広島・序破急が貫く独自路線

 「東京のミニシアターに学ぶことは、何ひとつない」――広島市内でミニシアターを経営する序破急社・総支配人の住岡正明氏は、そう言い切る。

 序破急は、広島市内で4サイト6スクリーンの劇場を経営している。もっとも新しいのは、昨年11月26日にオープンした八丁座だ。場所は、広島の中心街・八丁堀に位置する福屋デパートのなか。もともと松竹系の映画館と名画座があったところに、居抜きで入ったものだ。他にも、サロンシネマとシネツインを各2スクリーンずつ別の場所で運営している。

 八丁座をはじめとして序破急が運営する映画館に共通するのは、シネコンに引けを取らない設備の充実だ。シートはまるでソファーのようにゆったりしており、隣の席のひとがいっさい気にならない広さだ。前後の間隔も、足を完全に伸ばしても届かないほど広い。また、席には小さな机が備え付けられており、飲み物や荷物はそこに置けるようになっている。これほどの大きなシートを採用したために、座席数はそれ以前の劇場からは半減したほどだ。

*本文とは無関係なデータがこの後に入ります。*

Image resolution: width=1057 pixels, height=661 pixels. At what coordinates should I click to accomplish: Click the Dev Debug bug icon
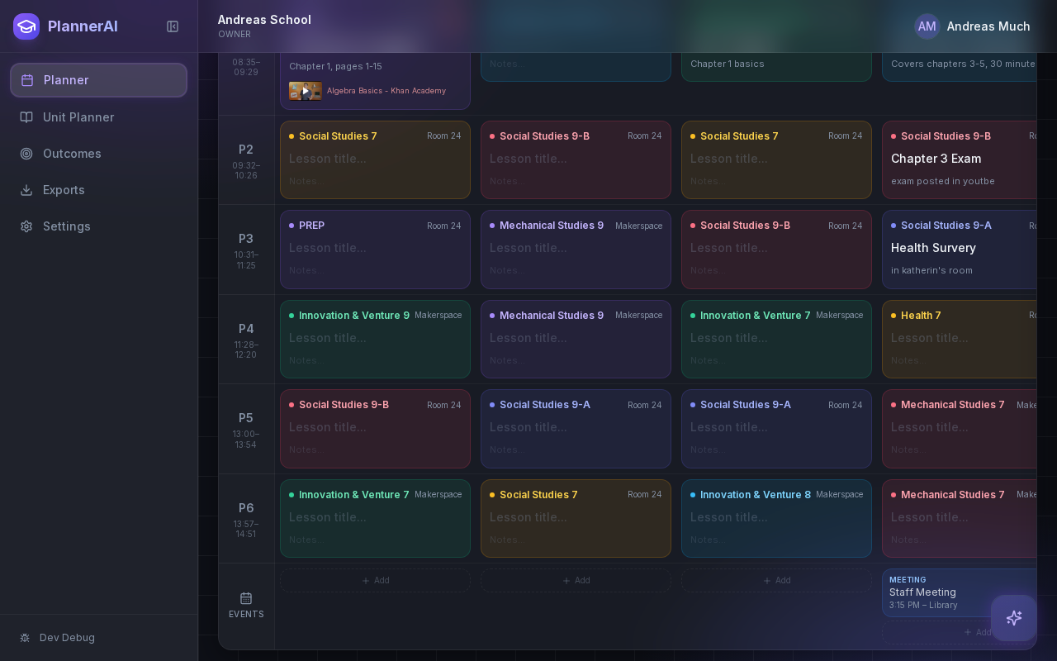point(25,638)
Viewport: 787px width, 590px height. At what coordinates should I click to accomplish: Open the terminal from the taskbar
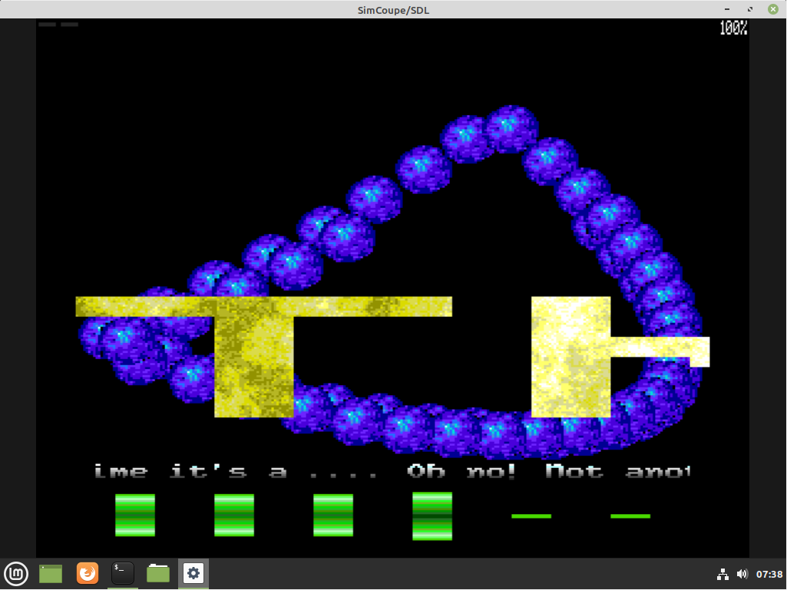click(122, 573)
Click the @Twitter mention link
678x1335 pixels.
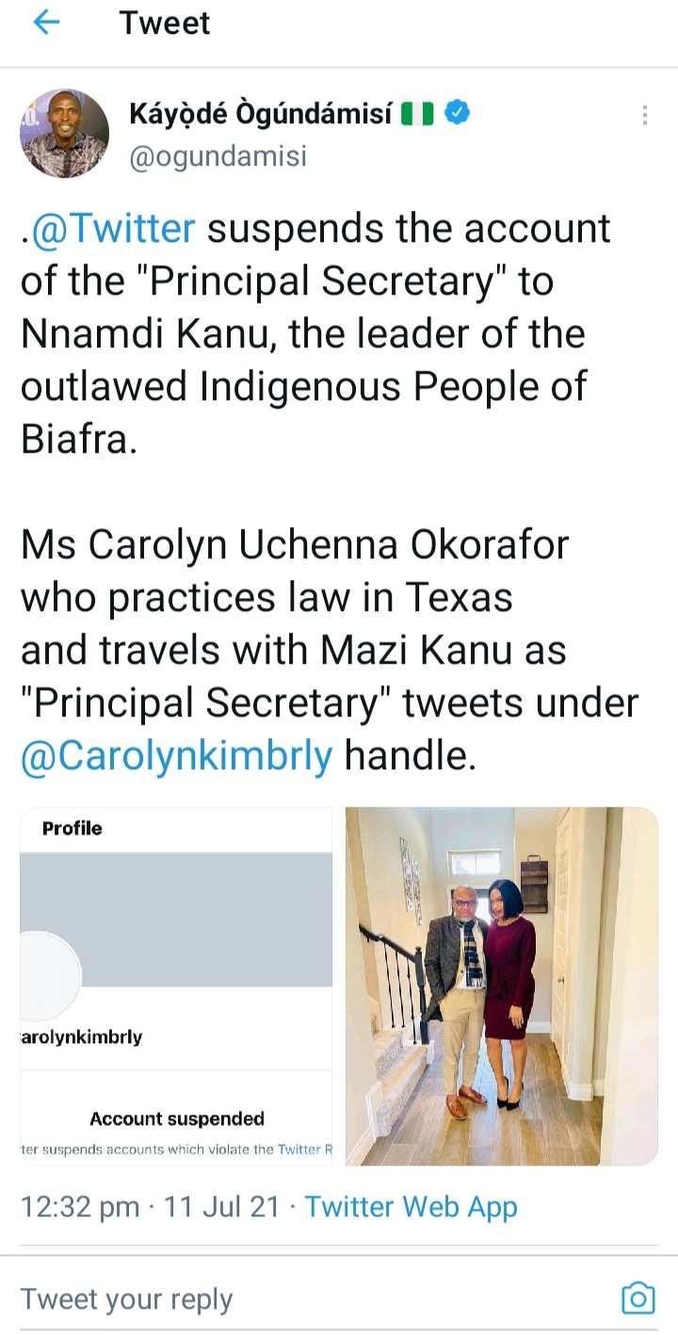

 八丁座は、コンセプトもとてもユニークだ。その雰囲気は、両国国技館のマス席や江戸時代の芝居小屋をイメージしており、廊下の壁には『十三人の刺客』でも使われた東映撮影所のふすま絵を設置するなど、内装は和風に統一されている。これは広島出身の映画美術監督・部谷京子さんによるものだ。ゆったりとした座席も地元の家具メーカーのオーダーメードだ。

 住岡氏は、同社の経営方針についてこう説明する。

 「『見たことがない映画館』かつ『くつろげる映画館』──八丁座は、そういう思いで作りました。2億円かかりましたが、すべて借金です」(同・住岡氏)。

 広島の中心街の映画館は、90年代後半から郊外に登場してきた4つのシネコンによって、ほとんどが閉館に追いやられている。それは、広島だけでなく2000年代に全国各地で生じた流れだ。だが、序破急社だけは経営を維持し、2005年にシネツイン新天地をオープンし、さらに昨年八丁座を開いた。完全に流れに逆行している。

 「僕らは同じペースでやっていて、よその映画館がいつの間にかやめているという印象です。89年にシネツイン本通りを開いたときも、思い切ったことをしました。日本ではじめてドルビーSRを導入し、床暖房とフランス製のゆったりとしたシートを用意しました。当時で1億5000万くらいかかりました。どこにも負けない映画館を作ろうという思いで、やっていることはその頃から一緒です。他の映画館が、シネコンにお客さんを取られて潰れたのは必然です。シネコンの設備のほうが良いですから。我々は、シネコンに負けない設備をしているだけです」(同・住岡氏)。